Educatori, tra DdL Lorenzin e legge Iori: come cambia la professione


#1

Ci sono professioni che per la legge sono meno professioni di altre. Questa è, almeno, la situazione che fino ad oggi interessa gli educatori, figure professionali indispensabili ma spesso poste in secondo piano.


Questo è un argomento collegato all'originale su: https://www.money.it/educatori-ddl-lorenzin-legge-iori-come-cambia-la-professione

#2

Gentile redazione,
Leggiamo con apprensione l’iter parlamentare del pdl n. 2443 in discussione alla VII Commissione Cultura del Senato. Questa proposta di legge ha il grande merito di essere nata dopo anni di lotte per il riconoscimento professionale degli educatori e dei pedagogisti Uniti in un unico percorso di laurea. Una legge proposta è approvata dalla Camera a larga maggioranza e oggi, in attesa di approvazione, dopo alcune modifiche al Senato. La legge Iori è stata discussa e approvata da tutte le associazioni di pedagogisti e di educatori, compresa l’ APEI di cui sono il Presidente, che rappresenta il gruppo più numeroso e vivace, nel mondo pedagogico. In questa legge abbiamo specificatamente previsto la netta divisione tra educatori sanitari ed educatori pedagogici, in quanto la confusione nata dal doppione sanitario, già in possesso di previsione di albo dal dm 520/98 (il decreto Lorenzin non aggiunge niente di nuovo) mirava alla base teorica e professionale, per cui si sostituiva l’approccio pedagogico-umanistico, con quello psicologico-medico. Il tentativo non celato dei pochi educatori sanitari era quello di invadere tutto il sociale ricco di posti di lavoro e di gran lunga più numerosi dei pochi posti in area sanitaria. Le associazioni professionali dei pedagogisti unite hanno approvato la legge Iori che prevedeva la netta divisione con i sanitari, PREVEDENDO SPECIFICATAMENTE CHE RESTIAMO NELLA SANITA’ PER LE COMPETENZE EDUCATIVE CHE RESTANO DI NOSTRA PRECIPUA COMPETENZA. Non sappiamo niente di manifestazioni che riguardano la nostra categoria, oggi impegnata al MIUR per delineare le linee guida del pedagogista scolastico e al senato per la pronta approvazione della Pdl IORI visto che è prevista la nostra presenza in ambito SANITARIO all’art. 3, comma h; e 4, comma 2. TUTTA LA CATEGORIA E’ IMPEGNATA A SOSTENERE LA PRONTA APPROVAZIONE DELLA LEGGE IORI, il decreto Lorenzin non ci preoccupa ne ci riguarda, chiude il cerchio delle professioni sanitarie.
I PEDAGOGISTI E GLI EDUCATORI NON SONO SANITARIO, ma offrono le loro competenza pedagogica per prevenire l’insorgenza delle malattie educando alla salute e quando la medicina cede il Passo alla Pedagogia, dopo aver esaurito i suoi medicamenti. La medicina ha bisogno della Pedagogia, ma sarebbe un grave errore con-fonderle, o sanitarozzare gli educatori, che sono professioni pedagogiche e non sanitarie.
Presidente Nazionale APEI
Dott. A’essendo Prisciandaro


#3

Gentile Dott. Prisciandaro, la ringrazio per aver dato il suo prezioso contributo all’articolo e per aver chiarito alcuni punti su quella che, a parere di chi scrive, è una vera e propria rivoluzione per la professione di educatore.

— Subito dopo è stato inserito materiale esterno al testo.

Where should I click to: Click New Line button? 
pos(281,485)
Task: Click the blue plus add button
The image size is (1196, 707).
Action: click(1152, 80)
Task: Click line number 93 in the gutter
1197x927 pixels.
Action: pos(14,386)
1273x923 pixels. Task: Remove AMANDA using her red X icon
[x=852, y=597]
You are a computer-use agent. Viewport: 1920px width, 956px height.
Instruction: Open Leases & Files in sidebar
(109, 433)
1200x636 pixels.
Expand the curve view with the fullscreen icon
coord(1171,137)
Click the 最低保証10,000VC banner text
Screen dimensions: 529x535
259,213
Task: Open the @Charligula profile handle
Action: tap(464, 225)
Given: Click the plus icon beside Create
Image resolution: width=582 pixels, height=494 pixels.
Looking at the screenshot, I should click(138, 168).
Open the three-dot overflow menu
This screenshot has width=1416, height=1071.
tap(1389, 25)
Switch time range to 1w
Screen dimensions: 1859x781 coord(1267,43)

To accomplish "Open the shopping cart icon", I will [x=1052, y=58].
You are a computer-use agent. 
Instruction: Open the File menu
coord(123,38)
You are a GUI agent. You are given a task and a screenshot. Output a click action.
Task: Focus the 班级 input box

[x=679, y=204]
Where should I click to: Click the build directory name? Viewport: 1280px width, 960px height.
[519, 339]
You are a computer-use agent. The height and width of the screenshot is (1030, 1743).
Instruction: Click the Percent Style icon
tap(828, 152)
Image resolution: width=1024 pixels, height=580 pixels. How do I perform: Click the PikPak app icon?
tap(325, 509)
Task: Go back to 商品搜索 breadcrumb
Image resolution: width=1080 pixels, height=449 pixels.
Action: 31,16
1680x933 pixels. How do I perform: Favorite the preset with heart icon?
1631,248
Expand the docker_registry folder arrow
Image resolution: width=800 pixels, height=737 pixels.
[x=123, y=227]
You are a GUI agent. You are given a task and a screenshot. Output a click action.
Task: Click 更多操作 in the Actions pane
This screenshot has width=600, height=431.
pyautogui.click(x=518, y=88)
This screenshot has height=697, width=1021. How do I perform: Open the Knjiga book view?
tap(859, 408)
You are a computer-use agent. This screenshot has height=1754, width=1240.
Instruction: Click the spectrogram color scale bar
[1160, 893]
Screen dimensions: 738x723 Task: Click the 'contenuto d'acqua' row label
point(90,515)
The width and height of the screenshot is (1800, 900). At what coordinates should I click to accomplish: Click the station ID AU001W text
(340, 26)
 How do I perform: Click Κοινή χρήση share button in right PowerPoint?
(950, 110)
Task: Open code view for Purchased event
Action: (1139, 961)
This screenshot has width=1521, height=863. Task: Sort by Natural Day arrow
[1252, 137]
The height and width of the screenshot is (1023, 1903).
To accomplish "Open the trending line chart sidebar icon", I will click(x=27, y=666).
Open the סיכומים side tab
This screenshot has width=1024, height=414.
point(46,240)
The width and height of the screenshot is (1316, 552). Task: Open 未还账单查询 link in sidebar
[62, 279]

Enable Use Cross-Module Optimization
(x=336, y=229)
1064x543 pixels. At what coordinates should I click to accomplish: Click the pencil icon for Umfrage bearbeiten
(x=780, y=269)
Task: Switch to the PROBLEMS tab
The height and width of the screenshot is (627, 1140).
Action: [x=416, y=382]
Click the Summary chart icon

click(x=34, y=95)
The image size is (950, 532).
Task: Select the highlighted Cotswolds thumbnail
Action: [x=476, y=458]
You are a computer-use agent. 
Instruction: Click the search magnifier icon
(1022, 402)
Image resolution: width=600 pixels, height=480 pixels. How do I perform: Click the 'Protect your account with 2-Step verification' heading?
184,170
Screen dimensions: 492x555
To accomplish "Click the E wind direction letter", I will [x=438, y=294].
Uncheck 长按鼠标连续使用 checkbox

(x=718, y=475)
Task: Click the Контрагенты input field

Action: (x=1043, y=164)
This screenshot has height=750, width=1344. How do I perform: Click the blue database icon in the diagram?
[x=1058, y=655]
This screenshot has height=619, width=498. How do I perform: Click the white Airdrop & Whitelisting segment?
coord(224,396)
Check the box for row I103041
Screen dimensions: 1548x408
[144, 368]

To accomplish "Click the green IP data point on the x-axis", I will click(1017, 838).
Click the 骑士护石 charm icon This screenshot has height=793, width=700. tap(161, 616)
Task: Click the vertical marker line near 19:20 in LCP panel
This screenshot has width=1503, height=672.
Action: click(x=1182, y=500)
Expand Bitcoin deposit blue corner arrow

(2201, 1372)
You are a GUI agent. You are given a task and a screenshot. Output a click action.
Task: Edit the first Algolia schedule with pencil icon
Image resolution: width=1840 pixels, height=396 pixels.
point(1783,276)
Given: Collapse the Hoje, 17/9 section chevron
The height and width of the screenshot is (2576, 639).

Anche noi, come redazione che si interessa a tematiche del lavoro anche intese nel senso di “universo delle professioni”, stiamo seguendo l’iter del DdL Iori. La speranza è che si arrivi all’approvazione in tempi utili, di modo da dare finalmente riconoscimento professionale e tutele agli educatori.